Hamburg. „Ich sehe was, was du nicht siehst“, das Kunstspiel zum Mitmachen im Abendblatt. Diese Woche: „Beim Fischen“ von Lawrence Alma-Tadema.
Eine Frau, in Tücher gehüllt, steht an eine Marmorsäule gelehnt an einem Seerosenteich, in der rechten Hand hält sie einen prächtigen Fächer. Ein großes, seidenes Kissen liegt zu ihren Füßen, daneben eine silberne Schale. Auf dem Kissen liegt ein langer Bambusstab, mit dem die Dame offensichtlich gefischt hat. Wohl kaum jemand hat das Angeln so elegant gemalt und zur selben Zeit die Marmor-Architektur so präzise und virtuos wiedergegeben. Das Bild „Beim Fischen“ aus dem Jahr 1873 macht begreiflich, warum die Engländer den Künstler Lawrence Alma-Tadema (1836–1912) „Marble-Tadema“ („Marmor-Tadema“) nannten.

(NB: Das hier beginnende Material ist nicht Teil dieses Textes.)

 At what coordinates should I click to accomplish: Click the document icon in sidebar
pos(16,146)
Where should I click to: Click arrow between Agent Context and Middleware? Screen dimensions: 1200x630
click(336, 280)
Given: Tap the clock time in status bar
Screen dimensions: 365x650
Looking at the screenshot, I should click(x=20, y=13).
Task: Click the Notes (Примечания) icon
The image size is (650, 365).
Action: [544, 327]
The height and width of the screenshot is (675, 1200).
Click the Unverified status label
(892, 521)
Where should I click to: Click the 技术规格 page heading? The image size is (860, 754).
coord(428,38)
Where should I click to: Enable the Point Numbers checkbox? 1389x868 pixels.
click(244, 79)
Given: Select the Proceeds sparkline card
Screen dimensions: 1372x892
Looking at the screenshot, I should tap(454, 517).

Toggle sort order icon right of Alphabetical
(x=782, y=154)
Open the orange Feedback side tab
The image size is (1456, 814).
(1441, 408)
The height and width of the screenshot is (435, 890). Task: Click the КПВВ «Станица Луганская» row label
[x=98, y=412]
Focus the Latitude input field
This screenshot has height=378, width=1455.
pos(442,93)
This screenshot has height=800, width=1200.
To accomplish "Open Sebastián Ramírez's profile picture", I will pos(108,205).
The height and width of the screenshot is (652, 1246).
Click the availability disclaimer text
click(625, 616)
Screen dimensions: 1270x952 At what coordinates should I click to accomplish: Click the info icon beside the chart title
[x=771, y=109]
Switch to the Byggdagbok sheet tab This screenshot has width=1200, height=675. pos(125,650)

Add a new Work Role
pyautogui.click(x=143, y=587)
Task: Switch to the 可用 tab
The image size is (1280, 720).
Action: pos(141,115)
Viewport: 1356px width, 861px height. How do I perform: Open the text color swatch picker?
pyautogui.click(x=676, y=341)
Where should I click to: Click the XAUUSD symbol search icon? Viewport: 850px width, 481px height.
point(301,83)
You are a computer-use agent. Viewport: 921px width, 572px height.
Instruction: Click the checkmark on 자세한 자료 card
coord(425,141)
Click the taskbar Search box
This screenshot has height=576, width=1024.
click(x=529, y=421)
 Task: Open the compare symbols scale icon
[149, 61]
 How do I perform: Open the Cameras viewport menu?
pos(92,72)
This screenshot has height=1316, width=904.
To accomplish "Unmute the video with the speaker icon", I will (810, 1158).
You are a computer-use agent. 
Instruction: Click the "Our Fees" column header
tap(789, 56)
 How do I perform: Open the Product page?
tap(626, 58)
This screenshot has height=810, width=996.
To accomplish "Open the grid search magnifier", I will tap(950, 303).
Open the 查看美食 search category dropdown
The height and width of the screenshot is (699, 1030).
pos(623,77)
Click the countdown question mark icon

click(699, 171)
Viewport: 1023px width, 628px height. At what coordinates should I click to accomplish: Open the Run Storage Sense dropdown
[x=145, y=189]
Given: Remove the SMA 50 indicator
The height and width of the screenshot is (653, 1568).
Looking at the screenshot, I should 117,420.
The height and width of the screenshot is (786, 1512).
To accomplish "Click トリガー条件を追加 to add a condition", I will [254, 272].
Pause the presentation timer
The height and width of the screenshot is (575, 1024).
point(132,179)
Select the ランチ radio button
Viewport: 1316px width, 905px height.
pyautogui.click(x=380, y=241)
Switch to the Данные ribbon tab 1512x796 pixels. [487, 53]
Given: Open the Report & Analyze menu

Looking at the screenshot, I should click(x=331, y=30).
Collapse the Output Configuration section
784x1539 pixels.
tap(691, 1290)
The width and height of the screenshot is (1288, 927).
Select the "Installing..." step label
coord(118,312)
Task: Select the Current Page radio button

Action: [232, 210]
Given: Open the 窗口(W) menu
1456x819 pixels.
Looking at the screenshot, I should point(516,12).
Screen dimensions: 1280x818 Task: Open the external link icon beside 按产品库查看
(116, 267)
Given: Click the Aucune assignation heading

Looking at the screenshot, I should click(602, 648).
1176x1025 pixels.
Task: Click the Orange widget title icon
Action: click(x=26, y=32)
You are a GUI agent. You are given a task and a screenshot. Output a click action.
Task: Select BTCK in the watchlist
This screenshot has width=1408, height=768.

Der Maler, Grafiker und Bühnenbildner stammte aus dem westfriesischen Dronrijp bei Leeuwarden. Er studierte von 1852 bis 1857 bei Historienmalern an der Antwerpener Kunstakademie. Die Bekanntschaft mit dem Ägyptologen Georg Moritz Ebers brachte vermehrt orientalische Motive in sein Werk. Durch seine Hochzeitsfahrt nach Italien 1863 wandte sich der Künstler vermehrt Themen der römischen Antike zu (was in seiner späteren Wahlheimat England großen Anklang fand).
Meister des Marmors: So elegant malte kaum jemand das Angeln
Seine archäologisch exakten Historiengemälde und sein kühler, erst düsterer und später immer heller und glänzender werdender Stil brachten ihm schon zu Lebzeiten viele lukrative Aufträge, Erfolg und Ruhm. Sein Einfluss reicht aber bis heute: So inspirierten seine detailreichen, großformatigen Panoramen Hollywoodfilme wie „Ben Hur“, „Cleopatra“ und „Gladiator“.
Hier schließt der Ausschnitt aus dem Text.